→ **DOCUMENT SEGMENT**
========
Technically, the Council members’ actual vote was to approve a resolution between Longmont and the Colorado Department of Transportation for a special use permit for restaurant and retail use of part of the right-of-way of Main Street, which is also U.S. 287.

City staff and representatives of the Longmont Downtown Development Authority, whose board approved the lane-closing plan last week, did not during Tuesday’s Council meeting state the date when the lane closing is expected to commence.

One of those urging that the Council support the proposal as a way to help downtown businesses and their employees recover from the ongoing negative financial impacts of the coronavirus pandemic was Chris McGilvray, vice chairman of the Downtown Development Authority board and chairman of the Longmont Area Chamber of Commerce board.

“We’ve experienced sudden shuttering of many of our local businesses,” McGilvray said, particularly in the downtown, which he said is “the largest concentration of locally owned businesses in our community.”

McGilvray said closing down one of Main Street’s southbound lanes and one of its nortbound lanes, along with the elimination of curbside parking alongside those closed lanes, could “encourage us to slow down, hopefully, and buy stuff.”

However, the Council also heard from a pair of critics of the plan, Haydn Peacock, who owns the Chinese Medicine Clinic, at 385 Main St., and his wife, Christine Dominick.

Peacock said, “This proposal is going to cause chaos downtown” with its elimination of parking spaces that he suggested are crucial to the customers of businesses like his.
========
→ **WHAT THIS TASK INVOLVES**
Please extract the part of the passage on closing Main Street lanes starting at "However, the Council" and ending at "businesses like his.", copying it word for word.
========
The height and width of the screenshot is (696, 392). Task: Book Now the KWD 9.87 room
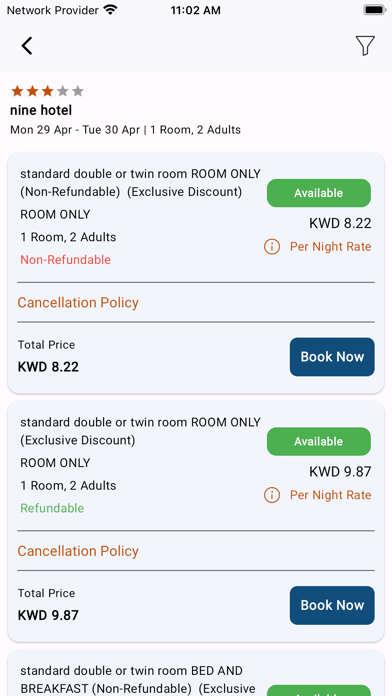click(332, 605)
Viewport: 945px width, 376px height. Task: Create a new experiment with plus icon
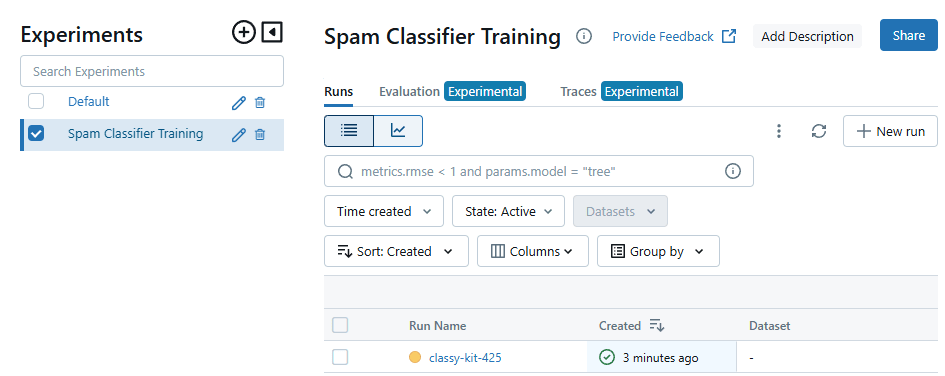(244, 32)
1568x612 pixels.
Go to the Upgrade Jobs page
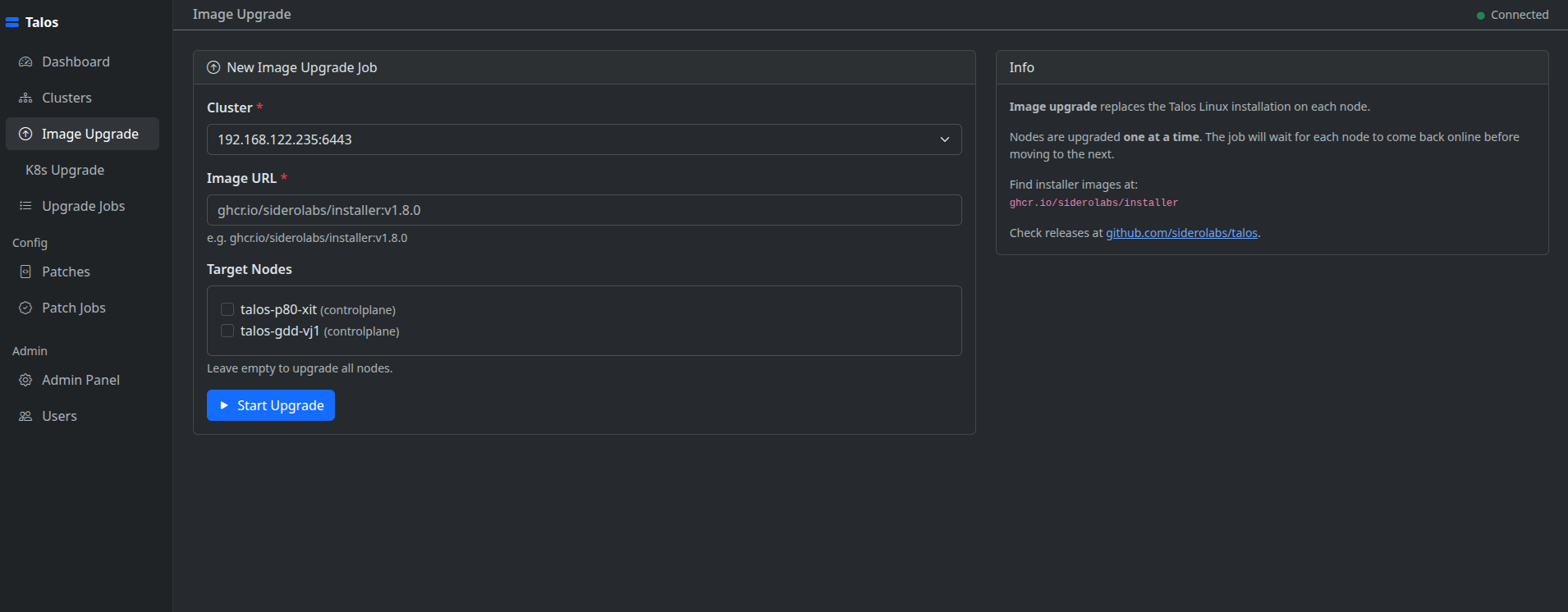83,206
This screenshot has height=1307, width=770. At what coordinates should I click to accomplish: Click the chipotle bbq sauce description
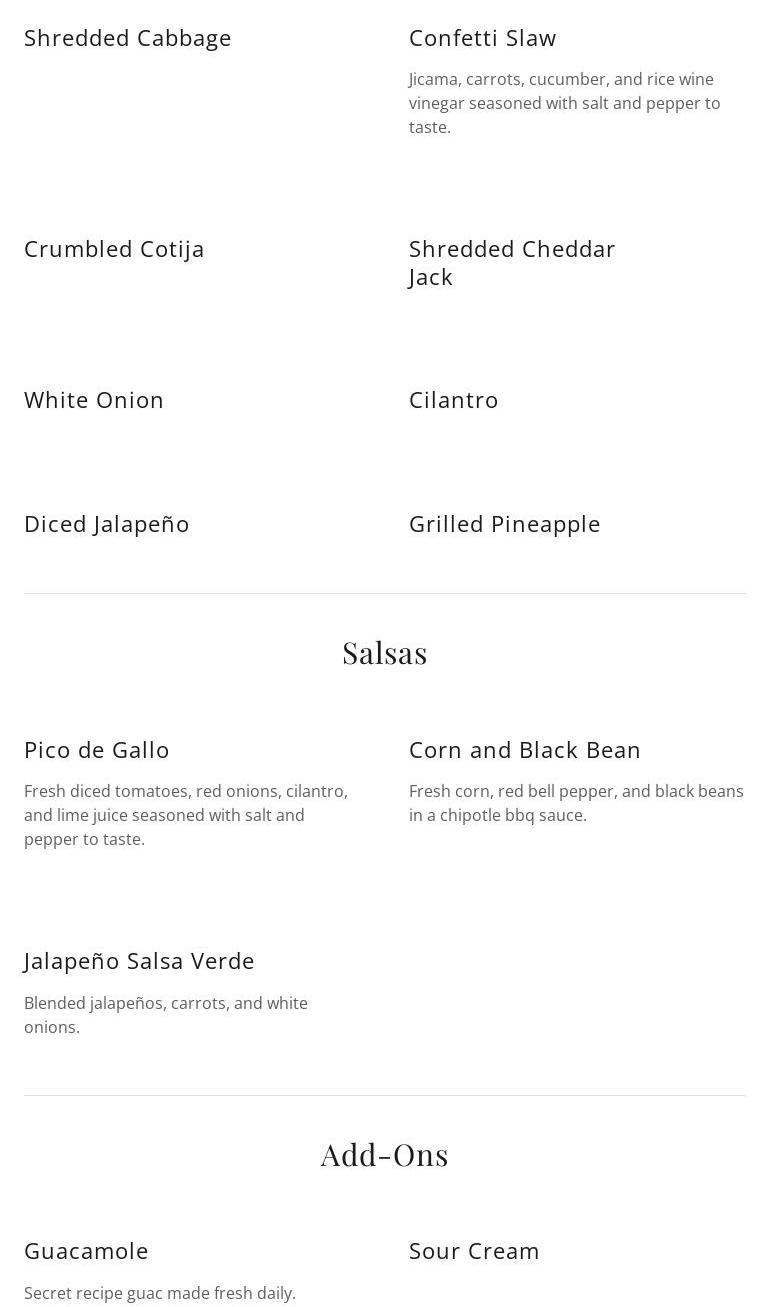click(575, 803)
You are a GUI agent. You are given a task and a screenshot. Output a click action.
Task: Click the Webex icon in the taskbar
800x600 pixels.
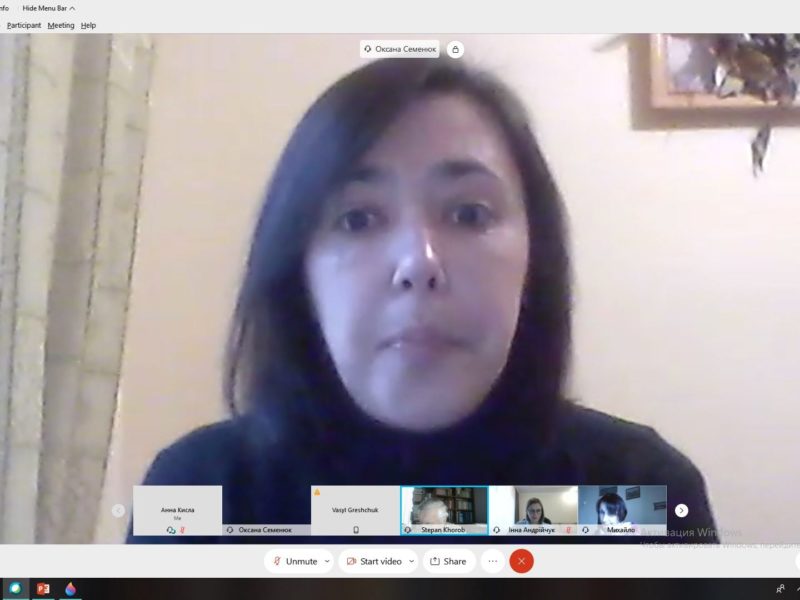[15, 589]
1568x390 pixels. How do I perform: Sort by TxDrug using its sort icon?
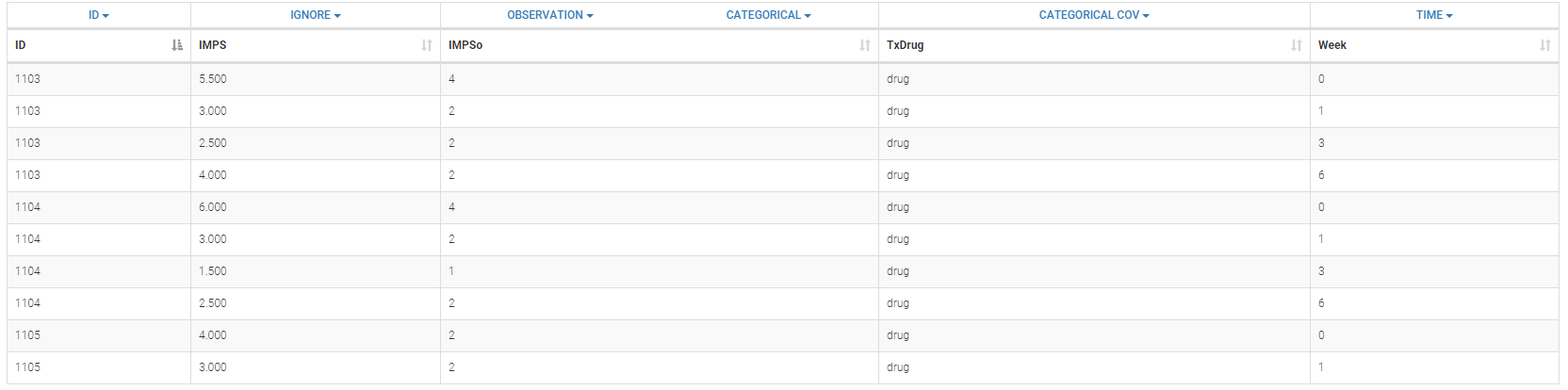tap(1297, 45)
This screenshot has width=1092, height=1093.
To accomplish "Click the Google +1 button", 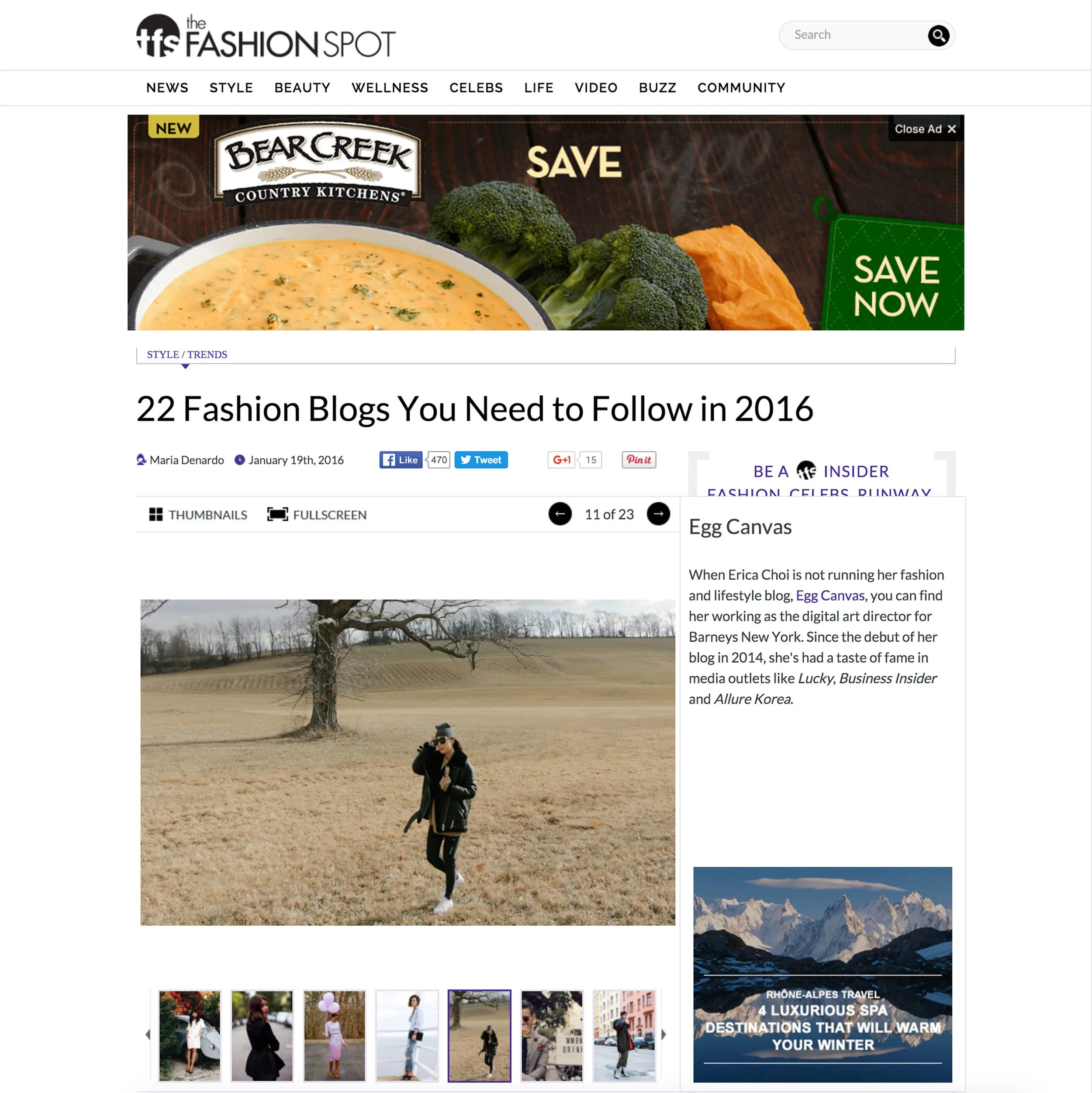I will [x=561, y=460].
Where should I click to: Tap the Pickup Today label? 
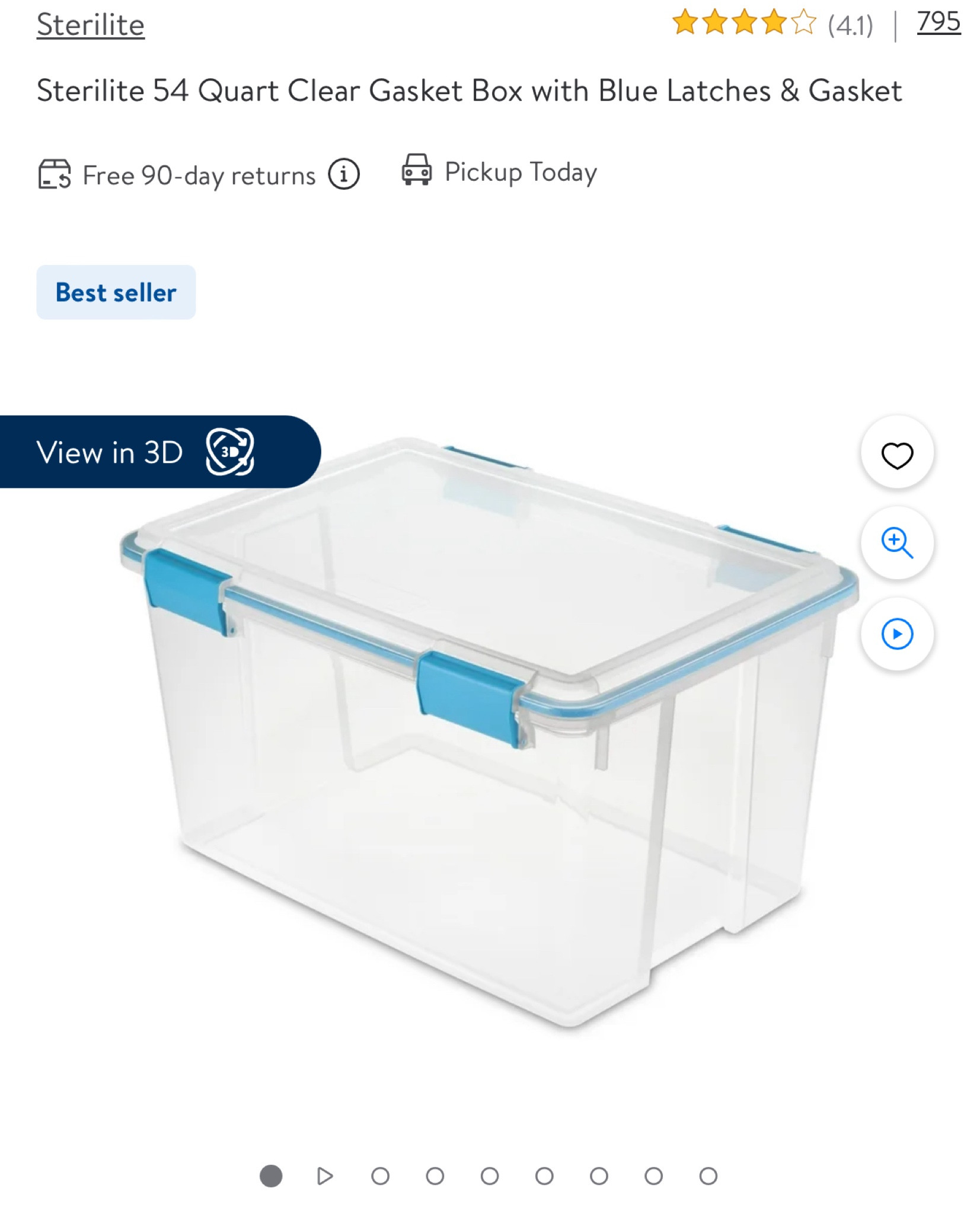coord(521,172)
========
→ **SOLUTION**
However, the Council also heard from a pair of critics of the plan, Haydn Peacock, who owns the Chinese Medicine Clinic, at 385 Main St., and his wife, Christine Dominick.

Peacock said, “This proposal is going to cause chaos downtown” with its elimination of parking spaces that he suggested are crucial to the customers of businesses like his.